TASK TO COMPLETE:
Pull every line with "settings" from the material.

RECORDS FOR THIS EXERCISE:
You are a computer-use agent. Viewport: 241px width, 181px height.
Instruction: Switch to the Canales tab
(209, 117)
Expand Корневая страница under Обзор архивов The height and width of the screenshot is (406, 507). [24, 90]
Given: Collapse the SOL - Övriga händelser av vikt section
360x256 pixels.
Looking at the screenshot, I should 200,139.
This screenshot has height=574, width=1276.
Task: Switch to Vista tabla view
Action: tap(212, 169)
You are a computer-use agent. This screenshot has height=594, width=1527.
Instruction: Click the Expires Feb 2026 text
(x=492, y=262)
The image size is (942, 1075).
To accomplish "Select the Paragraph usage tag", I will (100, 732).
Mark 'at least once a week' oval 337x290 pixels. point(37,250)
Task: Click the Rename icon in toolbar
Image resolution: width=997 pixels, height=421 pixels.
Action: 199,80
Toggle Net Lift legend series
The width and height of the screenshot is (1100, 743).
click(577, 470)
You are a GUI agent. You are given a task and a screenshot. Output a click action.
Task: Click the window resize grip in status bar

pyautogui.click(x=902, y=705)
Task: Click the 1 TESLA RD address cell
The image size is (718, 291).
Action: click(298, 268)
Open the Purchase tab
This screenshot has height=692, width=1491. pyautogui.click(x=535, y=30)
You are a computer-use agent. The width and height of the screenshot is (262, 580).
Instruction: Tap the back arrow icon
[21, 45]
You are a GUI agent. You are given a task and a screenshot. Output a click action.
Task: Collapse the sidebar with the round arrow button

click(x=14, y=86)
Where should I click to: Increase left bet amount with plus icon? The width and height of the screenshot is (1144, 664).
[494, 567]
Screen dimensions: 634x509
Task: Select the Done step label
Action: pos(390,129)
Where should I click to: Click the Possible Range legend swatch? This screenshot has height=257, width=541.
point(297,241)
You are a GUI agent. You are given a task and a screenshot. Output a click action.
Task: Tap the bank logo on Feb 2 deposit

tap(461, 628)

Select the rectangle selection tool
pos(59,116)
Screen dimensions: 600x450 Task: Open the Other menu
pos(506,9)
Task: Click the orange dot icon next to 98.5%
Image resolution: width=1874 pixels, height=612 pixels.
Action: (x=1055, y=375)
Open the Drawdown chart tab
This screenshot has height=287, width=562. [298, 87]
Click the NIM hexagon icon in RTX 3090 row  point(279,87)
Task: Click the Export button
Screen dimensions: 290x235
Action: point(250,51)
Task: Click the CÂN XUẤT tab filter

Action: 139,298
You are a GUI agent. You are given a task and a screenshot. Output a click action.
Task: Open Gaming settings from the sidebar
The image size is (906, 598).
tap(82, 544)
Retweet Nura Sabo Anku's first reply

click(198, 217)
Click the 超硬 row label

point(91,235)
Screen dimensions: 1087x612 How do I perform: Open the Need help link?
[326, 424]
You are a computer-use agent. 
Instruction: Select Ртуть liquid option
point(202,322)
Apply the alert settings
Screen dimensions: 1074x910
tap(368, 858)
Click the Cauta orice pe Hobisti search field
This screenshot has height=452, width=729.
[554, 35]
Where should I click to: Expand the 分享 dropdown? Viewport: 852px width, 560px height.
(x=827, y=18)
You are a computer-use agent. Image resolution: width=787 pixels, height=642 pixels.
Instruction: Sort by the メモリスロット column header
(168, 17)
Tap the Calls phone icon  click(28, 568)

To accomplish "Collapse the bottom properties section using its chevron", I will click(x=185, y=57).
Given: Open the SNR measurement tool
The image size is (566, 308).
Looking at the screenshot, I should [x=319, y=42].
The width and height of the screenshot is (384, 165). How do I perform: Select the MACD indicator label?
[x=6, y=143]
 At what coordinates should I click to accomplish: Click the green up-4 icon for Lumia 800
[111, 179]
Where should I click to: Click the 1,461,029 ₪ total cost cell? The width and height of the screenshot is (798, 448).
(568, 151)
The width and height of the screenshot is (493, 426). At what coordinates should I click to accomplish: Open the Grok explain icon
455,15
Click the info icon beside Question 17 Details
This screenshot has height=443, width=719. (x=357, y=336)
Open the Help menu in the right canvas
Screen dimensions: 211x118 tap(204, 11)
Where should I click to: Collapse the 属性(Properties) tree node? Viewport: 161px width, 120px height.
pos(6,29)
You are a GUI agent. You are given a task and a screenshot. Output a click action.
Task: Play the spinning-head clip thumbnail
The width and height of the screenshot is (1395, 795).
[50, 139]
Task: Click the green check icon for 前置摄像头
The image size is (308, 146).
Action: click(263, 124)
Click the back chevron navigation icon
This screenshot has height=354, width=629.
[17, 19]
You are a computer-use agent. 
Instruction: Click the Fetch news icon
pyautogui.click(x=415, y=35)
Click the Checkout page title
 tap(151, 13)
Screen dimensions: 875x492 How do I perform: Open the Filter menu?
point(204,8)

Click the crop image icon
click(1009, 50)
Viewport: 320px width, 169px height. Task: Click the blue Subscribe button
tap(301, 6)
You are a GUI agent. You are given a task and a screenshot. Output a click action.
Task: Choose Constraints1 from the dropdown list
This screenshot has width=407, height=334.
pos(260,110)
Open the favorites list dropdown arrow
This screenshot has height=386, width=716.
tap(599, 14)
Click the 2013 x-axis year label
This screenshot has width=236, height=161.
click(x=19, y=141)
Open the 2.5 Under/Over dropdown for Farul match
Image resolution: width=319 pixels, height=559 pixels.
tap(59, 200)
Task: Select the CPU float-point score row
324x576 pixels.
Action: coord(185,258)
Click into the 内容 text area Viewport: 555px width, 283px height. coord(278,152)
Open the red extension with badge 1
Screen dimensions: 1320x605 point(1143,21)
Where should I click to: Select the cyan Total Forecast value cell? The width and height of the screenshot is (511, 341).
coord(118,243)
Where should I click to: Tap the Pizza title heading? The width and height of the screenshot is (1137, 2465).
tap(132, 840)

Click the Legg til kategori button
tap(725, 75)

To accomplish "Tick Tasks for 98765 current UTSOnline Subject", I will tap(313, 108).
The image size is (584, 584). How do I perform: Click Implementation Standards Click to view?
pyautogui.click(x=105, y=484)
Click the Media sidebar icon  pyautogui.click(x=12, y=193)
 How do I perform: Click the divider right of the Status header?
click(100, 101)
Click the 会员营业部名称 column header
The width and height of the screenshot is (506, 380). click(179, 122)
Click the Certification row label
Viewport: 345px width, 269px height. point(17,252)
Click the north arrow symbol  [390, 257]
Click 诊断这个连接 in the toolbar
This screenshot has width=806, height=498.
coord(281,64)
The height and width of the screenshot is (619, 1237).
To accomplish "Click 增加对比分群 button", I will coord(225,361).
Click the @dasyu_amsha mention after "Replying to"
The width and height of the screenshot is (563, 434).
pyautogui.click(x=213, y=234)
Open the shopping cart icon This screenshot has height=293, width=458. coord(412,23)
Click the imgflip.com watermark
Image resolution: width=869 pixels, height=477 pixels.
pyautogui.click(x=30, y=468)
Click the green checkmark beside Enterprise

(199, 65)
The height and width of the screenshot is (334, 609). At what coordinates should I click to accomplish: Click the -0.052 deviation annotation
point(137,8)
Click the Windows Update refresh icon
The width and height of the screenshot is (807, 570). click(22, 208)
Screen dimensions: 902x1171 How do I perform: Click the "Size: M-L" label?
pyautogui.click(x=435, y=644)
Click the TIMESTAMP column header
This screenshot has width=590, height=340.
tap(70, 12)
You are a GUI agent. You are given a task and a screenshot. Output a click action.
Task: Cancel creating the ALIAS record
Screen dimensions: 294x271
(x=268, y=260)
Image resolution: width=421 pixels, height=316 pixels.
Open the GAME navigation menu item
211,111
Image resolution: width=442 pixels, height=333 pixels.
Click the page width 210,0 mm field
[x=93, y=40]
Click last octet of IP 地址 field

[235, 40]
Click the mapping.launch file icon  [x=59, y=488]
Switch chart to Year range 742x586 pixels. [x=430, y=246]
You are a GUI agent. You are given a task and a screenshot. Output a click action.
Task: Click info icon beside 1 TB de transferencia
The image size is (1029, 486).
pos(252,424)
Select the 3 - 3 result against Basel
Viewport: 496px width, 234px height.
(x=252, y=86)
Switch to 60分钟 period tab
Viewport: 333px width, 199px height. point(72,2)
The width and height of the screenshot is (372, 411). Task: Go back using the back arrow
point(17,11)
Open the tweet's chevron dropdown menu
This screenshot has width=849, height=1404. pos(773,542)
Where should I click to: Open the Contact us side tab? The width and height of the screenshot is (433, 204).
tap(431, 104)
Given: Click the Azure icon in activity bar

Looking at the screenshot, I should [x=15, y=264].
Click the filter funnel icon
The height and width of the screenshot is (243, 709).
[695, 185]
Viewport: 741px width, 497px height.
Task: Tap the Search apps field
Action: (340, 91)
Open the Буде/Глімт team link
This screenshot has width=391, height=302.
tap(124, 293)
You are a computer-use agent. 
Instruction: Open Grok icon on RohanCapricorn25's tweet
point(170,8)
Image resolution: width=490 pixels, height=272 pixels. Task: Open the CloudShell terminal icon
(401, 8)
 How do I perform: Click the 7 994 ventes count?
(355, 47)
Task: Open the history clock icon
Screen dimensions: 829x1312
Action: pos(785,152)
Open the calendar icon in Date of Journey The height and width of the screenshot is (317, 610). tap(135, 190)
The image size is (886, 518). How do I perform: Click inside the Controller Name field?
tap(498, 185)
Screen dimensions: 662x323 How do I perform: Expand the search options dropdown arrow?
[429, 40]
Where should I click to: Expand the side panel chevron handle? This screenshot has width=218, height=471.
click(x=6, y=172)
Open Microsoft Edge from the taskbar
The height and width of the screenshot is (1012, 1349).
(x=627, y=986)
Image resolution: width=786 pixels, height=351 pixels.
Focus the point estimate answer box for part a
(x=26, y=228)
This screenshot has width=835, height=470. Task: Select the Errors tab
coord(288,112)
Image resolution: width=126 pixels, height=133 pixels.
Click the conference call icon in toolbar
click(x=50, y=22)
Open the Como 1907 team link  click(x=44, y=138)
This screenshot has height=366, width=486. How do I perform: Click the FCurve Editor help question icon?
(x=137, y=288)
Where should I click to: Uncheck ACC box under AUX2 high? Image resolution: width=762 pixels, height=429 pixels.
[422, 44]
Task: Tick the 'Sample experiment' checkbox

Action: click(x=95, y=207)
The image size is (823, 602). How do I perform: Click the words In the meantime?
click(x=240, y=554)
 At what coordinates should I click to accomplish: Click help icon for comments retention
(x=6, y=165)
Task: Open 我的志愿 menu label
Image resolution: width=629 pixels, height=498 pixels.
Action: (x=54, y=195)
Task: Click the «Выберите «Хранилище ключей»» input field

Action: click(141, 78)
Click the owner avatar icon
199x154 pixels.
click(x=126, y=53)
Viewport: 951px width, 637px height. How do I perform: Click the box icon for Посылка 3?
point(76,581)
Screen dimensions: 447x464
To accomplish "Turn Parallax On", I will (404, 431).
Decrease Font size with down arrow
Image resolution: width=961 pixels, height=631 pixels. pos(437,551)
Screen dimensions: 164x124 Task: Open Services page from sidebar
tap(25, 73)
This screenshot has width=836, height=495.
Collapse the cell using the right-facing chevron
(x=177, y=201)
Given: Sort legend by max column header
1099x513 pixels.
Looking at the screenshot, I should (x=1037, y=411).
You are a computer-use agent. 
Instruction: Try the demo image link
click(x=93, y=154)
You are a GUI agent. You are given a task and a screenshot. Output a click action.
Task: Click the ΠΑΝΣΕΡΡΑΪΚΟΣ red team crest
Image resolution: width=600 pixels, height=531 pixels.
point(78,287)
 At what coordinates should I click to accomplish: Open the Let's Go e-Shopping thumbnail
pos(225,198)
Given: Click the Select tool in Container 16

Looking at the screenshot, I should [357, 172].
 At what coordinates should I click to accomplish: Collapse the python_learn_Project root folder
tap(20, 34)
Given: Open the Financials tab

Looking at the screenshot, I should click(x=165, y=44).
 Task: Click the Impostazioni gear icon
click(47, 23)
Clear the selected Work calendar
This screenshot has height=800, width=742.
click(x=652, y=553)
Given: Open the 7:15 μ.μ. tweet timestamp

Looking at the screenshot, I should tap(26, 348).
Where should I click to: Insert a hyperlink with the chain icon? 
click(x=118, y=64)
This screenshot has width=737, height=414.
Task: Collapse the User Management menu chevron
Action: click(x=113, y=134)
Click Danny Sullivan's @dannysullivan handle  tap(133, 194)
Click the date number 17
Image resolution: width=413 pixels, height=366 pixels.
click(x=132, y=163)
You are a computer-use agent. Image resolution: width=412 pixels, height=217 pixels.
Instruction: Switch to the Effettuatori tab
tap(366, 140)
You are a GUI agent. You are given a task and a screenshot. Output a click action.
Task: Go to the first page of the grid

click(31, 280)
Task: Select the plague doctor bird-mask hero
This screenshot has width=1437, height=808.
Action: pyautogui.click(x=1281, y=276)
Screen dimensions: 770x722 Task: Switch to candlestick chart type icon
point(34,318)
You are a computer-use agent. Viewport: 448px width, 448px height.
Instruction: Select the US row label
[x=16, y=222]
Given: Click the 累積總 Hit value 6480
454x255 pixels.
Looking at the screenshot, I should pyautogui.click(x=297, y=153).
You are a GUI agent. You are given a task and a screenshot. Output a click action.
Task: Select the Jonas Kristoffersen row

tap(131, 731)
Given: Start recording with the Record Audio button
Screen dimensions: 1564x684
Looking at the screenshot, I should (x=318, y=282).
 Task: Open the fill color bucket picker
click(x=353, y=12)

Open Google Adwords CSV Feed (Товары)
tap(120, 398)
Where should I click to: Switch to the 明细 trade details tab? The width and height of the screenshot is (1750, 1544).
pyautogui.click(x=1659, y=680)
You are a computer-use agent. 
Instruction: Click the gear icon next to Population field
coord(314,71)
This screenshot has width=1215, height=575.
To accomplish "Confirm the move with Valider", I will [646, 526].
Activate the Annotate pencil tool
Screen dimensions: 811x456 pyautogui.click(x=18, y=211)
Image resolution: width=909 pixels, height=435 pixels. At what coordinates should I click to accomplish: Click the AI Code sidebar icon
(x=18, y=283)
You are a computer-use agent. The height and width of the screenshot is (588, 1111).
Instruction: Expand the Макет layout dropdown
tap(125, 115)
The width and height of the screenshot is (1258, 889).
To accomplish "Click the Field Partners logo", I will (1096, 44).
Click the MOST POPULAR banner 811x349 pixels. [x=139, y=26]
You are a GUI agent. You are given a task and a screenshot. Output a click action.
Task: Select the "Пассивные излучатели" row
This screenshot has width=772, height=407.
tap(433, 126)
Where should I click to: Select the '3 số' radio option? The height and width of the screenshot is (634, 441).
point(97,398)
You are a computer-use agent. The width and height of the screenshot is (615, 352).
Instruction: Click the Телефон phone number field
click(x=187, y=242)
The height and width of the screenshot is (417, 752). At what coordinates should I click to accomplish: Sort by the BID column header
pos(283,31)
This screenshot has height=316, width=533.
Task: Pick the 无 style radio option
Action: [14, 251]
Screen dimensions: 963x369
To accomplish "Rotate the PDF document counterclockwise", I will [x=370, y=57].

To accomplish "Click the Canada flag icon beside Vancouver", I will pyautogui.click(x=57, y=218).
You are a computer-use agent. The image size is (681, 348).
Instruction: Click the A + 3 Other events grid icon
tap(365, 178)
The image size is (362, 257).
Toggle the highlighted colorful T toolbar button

TASK RESULT:
Task: Open Gaming settings from the sidebar
Apply the alert settings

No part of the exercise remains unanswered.